Faut travailler en plus. Cours sur le Mariri. Moi je ne ris pas. Bon. Alors commençons par le début. Un malade vient voir le chaman. Le chaman doit organiser une séance d’ayahuasca pour entrer en contact avec l’esprit qui fait souffrir le malade. Une fois le contact établi, le chaman doit « aspirer » le mal du corps du patient. Pour ça il a une arme : le Mariri. Ce Mariri est l’esprit qui, au travers du chaman, va aspirer le mal du patient. Il est représenté comme une langue de feu, qui sort de la bouche du chaman et sur laquelle va venir se coller le mal du patient. C’est donc grâce à ce Mariri que le chaman peut aspirer le mal, sans craindre de le voir « pénétrer » en lui. Un peu comme un aspirateur à miasmes. Que le chaman doit donc obligatoirement posséder. C’est le maître qui apprend à son élève la technique d’aspiration du mal.

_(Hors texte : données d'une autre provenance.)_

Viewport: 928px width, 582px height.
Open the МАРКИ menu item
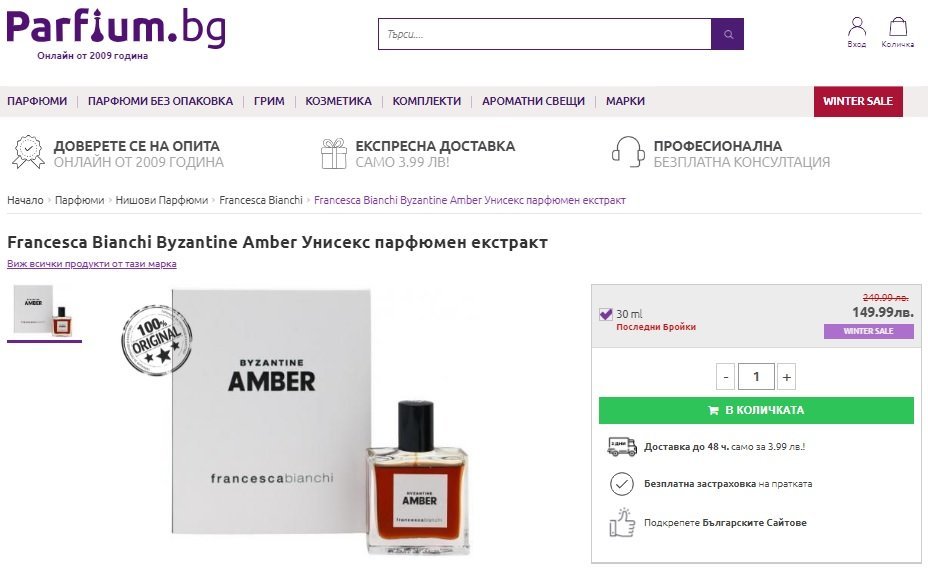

Comment un chaman peut-il obtenir ce Mariri? Grâce aux plantes maîtresses qu’il va « diéter » et qui, s’il le demande, vont faire don d’un Mariri à l’apprenti chaman.

La formule magique pour demander un Mariri? Elle se prononce dans le language des plantes, qui sont les icaros.

Un étudiant particulièrement doué peut obtenir un Mariri en trois mois. Il doit pour cela faire une diète spéciale, tout en demandant à la plante de bien vouloir lui donner ce Mariri. Puis s’en remettre à son maître, qui va également demander à la plante de bien vouloir donner un Mariri à son élève.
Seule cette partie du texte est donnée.